Uczestnicy naszego spotkania zgodnie uznali, że była to lektura trudna i zdecydowanie „niewakacyjna”. Postawy bohaterów, ukształtowane przez lata komunistycznej propagandy, niejednokrotnie okazywały się dla nas niezrozumiałe, a nawet nie do przyjęcia. Rozmawialiśmy o tym, jak wielki kryzys tożsamości wywołał rozpad ZSRR – zarówno wśród tych, którzy wierzyli w socjalistyczne ideały, jak i tych, którzy pokładali nadzieje w kapitalizmie, a następnie boleśnie zderzyli się z jego ciemnymi stronami.
Podczas dyskusji próbowaliśmy również uchwycić specyfikę „wschodniej duszy” – ludzi, którzy zaczytywali się w rosyjskich klasykach, żyli ideami, ale często nie potrafili odnaleźć się w codzienności, gdzie to spryt i kombinatorstwo dawały przewagę nad idealizmem.
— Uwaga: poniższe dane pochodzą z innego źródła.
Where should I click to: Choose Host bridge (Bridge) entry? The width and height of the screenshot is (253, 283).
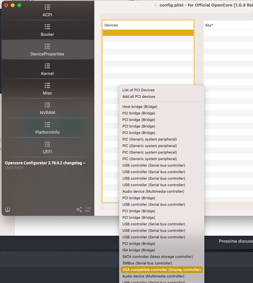[x=140, y=107]
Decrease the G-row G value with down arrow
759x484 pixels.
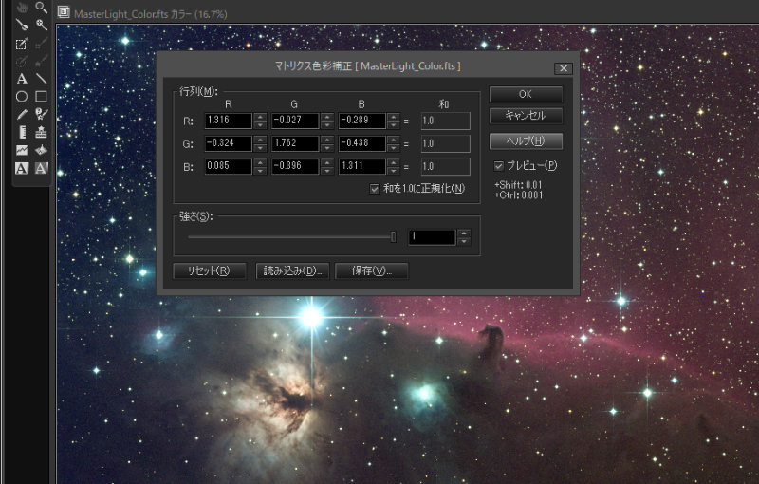point(327,148)
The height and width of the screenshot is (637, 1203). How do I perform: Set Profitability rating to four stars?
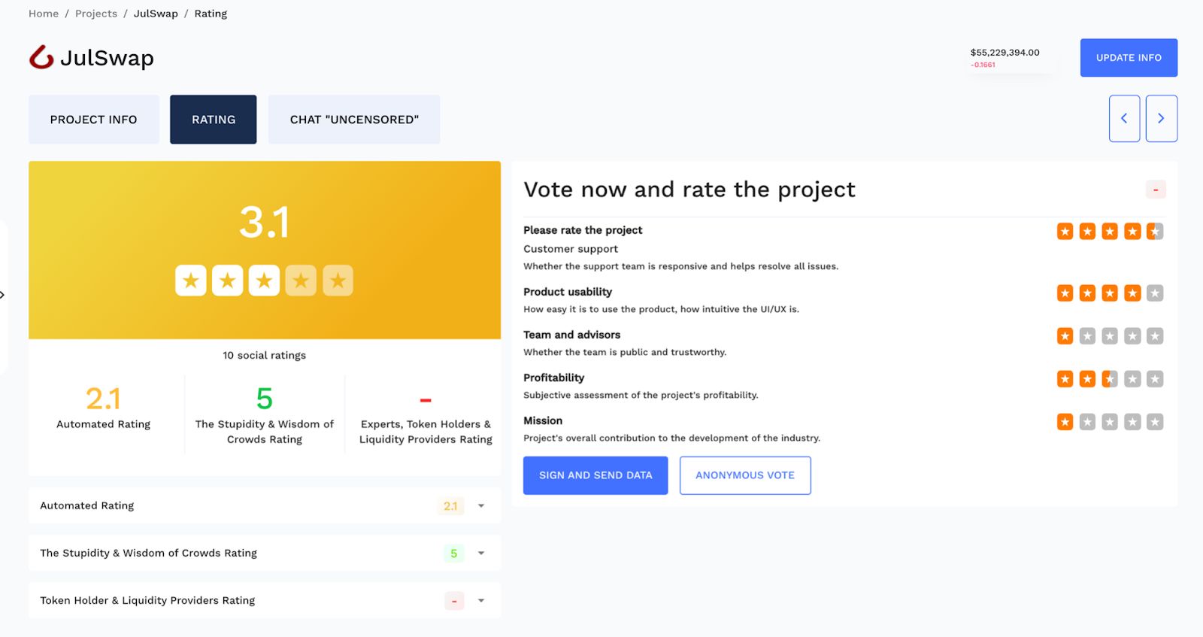(x=1132, y=379)
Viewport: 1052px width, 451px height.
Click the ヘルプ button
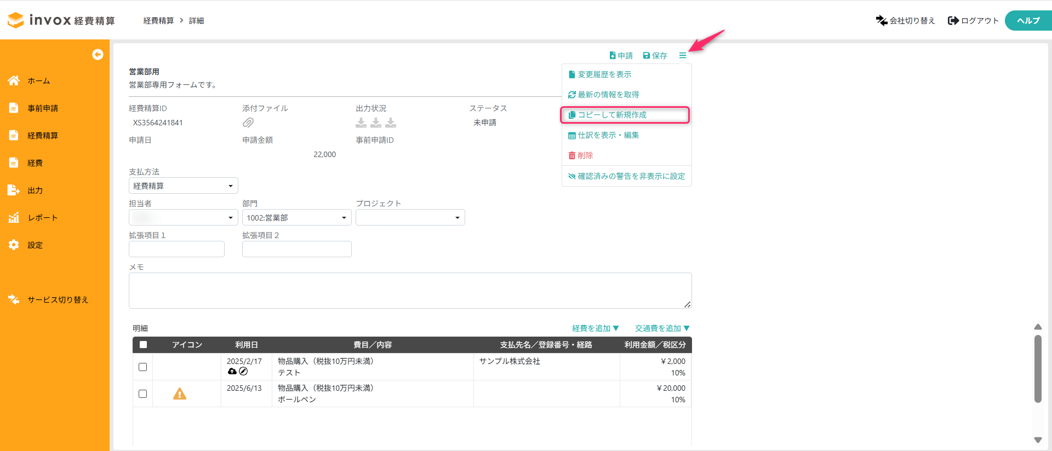pos(1028,21)
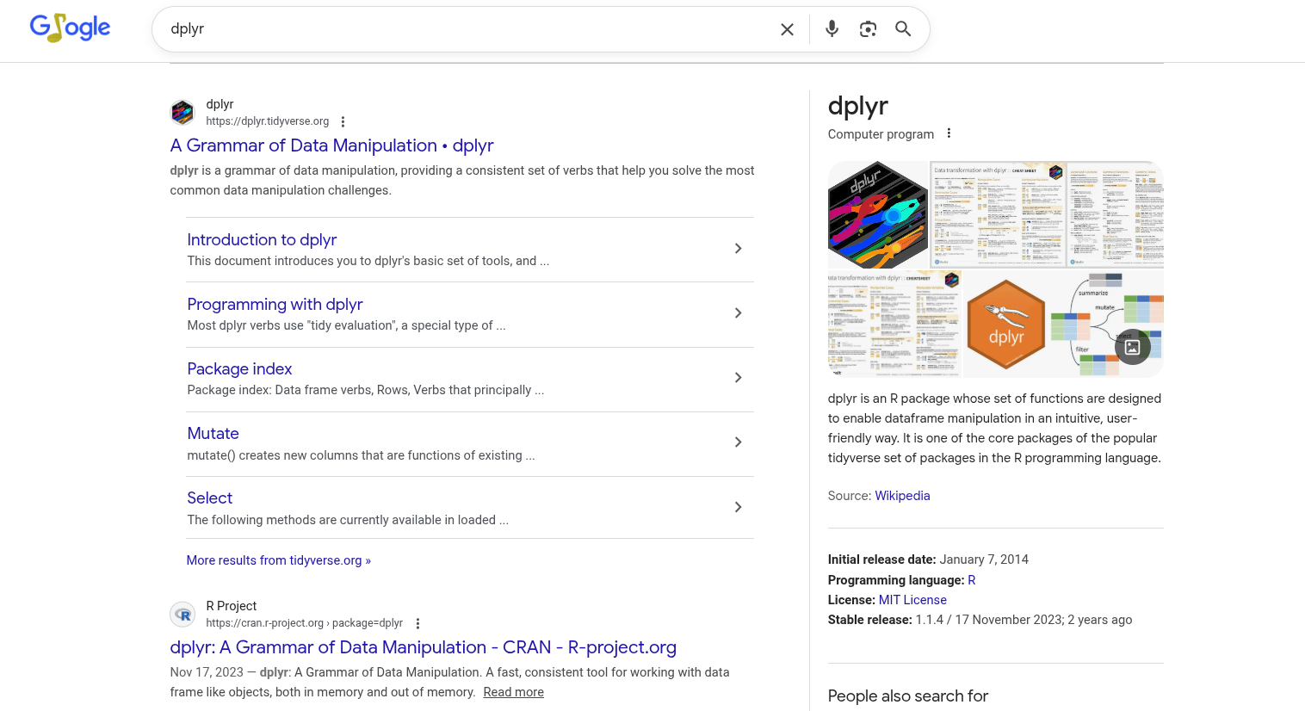Open the CRAN R-project.org dplyr result

coord(423,647)
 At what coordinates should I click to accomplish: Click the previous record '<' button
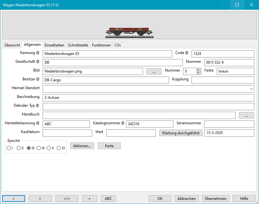tap(13, 198)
Zwróciliśmy również uwagę, że reportaże Aleksijewicz ukazują tylko wycinek społeczeństwa – głosy tych, którym się nie powiodło, pomijając tych, którzy w nowych realiach zdołali osiągnąć sukces.
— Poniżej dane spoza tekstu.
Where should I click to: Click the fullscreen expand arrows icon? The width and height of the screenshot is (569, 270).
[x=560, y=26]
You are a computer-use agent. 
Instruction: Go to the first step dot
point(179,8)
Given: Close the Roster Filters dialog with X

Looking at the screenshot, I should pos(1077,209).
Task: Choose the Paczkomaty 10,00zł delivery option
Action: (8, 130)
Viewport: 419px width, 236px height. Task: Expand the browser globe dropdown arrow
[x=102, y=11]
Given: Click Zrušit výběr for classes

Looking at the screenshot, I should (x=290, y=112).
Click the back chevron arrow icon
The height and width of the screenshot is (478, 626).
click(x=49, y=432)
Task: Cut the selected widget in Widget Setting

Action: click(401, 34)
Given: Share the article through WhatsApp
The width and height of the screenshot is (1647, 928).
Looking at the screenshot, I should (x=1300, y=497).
Z książki tchnie pesymizm i brak nadziei na odmianę losu. Kolejne świadectwa bohaterów tworzą obraz smutny, pełen rozczarowania i poczucia bezradności. Tym razem wyjątkowo wstrzymaliśmy się od głosowania i przydzielania książce punktów, uznając, że choć „Czasy secondhand” to pozycja wartościowa i skłaniająca do refleksji, trudno ją jednoznacznie ocenić.